One of our best poet-critics, Eric Ormsby, is also a scholar of Islam. Last year he published Ghazali: The Revival of Islam, a brief critical life of Abu Hamid al-Ghazali (1058-1111), the Persian philosopher, theologian, jurist and Sufi mystic. I would have ordered and read the book solely because Ormsby had written it, but Ghazali proves to be an extraordinary figure I should have studied decades ago. Ormsby says in his preface:
“For the breadth, subtlety and influence of his work, Ghazali deserves to be counted among the great figures in intellectual history, worthy to be ranked with Augustine and Maimonides, Pascal and Kierkegaard.”

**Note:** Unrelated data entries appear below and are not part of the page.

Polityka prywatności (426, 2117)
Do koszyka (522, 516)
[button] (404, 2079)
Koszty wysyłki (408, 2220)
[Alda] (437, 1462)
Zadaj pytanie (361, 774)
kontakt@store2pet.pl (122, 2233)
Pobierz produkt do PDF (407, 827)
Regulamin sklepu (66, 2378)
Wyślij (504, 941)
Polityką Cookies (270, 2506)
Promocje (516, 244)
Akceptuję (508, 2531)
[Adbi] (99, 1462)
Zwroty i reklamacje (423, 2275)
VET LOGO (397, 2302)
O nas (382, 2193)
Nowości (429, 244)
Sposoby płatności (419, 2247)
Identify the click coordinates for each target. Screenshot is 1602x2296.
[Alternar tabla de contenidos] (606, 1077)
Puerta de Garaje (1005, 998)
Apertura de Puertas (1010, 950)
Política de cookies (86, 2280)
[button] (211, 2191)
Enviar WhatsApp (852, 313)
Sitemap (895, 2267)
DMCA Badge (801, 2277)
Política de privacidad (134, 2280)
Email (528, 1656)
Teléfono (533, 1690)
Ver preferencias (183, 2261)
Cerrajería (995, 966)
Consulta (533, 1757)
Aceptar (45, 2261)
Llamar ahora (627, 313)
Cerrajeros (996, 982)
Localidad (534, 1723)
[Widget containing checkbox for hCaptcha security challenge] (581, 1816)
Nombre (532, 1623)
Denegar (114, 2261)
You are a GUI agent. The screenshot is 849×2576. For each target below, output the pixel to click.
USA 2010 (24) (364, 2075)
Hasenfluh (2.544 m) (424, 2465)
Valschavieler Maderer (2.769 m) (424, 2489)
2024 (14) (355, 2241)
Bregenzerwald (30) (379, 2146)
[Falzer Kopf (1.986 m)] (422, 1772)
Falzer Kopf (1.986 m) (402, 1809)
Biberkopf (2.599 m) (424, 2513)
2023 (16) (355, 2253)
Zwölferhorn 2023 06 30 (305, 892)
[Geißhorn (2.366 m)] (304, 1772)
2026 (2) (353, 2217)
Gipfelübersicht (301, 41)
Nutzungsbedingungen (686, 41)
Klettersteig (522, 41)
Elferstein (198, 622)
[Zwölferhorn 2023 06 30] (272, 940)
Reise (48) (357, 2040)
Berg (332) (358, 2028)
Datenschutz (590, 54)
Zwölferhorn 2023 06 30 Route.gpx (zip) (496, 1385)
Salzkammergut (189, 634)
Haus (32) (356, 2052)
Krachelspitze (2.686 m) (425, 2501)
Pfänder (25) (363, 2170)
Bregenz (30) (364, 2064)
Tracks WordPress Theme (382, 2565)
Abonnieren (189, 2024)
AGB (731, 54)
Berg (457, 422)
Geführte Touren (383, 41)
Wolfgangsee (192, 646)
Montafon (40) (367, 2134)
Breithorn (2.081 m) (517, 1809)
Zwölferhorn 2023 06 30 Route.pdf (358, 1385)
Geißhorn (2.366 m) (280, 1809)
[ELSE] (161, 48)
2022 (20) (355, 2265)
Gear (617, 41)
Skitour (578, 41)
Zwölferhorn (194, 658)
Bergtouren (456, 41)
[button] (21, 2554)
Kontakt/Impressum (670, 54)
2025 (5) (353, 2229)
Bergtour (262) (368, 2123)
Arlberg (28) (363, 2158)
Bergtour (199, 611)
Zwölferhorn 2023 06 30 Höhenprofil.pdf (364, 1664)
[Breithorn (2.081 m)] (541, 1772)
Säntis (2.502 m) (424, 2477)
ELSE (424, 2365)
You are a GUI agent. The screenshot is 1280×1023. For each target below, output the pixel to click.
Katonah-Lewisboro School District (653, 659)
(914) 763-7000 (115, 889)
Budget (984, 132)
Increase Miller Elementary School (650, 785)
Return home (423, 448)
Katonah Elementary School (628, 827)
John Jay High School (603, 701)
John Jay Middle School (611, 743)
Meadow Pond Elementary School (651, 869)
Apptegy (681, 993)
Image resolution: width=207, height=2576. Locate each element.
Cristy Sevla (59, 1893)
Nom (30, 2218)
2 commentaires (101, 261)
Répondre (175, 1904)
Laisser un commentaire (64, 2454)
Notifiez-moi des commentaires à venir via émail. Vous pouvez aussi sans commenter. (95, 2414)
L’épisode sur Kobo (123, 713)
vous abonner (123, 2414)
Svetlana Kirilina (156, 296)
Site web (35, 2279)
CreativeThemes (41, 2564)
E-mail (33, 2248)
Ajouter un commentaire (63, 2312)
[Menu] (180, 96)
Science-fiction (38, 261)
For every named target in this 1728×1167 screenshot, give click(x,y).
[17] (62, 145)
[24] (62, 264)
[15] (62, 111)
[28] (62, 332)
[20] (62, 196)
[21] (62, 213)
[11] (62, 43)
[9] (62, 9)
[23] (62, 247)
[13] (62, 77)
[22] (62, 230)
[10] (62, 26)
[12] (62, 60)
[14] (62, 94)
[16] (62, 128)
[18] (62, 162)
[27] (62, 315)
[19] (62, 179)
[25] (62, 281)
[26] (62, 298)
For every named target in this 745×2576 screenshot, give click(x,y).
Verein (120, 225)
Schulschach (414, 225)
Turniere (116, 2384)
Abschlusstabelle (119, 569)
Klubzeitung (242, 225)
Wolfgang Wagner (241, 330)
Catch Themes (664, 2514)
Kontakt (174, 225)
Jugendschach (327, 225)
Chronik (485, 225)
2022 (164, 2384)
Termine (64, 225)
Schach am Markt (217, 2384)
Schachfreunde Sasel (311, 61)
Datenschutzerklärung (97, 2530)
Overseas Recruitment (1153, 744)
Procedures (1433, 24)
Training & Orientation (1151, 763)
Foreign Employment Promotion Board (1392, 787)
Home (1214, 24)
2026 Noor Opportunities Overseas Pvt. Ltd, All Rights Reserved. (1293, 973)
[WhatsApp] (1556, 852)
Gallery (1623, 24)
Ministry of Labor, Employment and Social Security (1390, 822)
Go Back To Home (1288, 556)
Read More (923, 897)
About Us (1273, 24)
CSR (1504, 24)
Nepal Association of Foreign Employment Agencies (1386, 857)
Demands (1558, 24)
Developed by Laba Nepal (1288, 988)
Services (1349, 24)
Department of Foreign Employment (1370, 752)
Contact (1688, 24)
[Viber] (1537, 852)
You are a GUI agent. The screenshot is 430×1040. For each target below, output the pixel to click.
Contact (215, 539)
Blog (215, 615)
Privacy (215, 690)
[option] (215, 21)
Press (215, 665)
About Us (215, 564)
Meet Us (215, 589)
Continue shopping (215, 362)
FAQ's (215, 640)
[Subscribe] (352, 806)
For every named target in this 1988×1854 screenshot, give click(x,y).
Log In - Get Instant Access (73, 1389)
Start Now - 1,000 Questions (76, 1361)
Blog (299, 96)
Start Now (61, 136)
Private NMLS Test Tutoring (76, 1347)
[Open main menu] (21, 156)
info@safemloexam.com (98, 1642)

What impresses me again is our arrogance toward those who precede us. Nine centuries separate us from Ghazali and his culture. Among his near-contemporaries were Avicenna, St. Anselm, Peter Abelard and Bernard of Clairvaux. Thomas Aquinas followed a century later. Snobbery, pride of chronology, looks ridiculous in such company. Ghazali was as sophisticated and well-read an intellect as any of our contemporaries, and humbler than most. Here’s Ormsby:
“Like all scholars of his class and time, Ghazali was a thoroughly bookish man; his intellectual voracity drove him to read everything he could lay his hands on. Nevertheless, he understood that books alone do not lead to truth, let alone to salvation. In that case, paradise would be open exclusively to the learned (a thought that surely appalled him, given his opinion of scholars). Ghazali’s sense of the unimaginable scope of God’s mercy, as well as his own considerable compassion for people of all walks of life, denied such a limitation. (In this, he resembles Thomas à Kempis, who would later remark, in his Imitation of Christ, that at the Last Judgment we won’t be asked what books we’ve read but what actions we’ve performed.)”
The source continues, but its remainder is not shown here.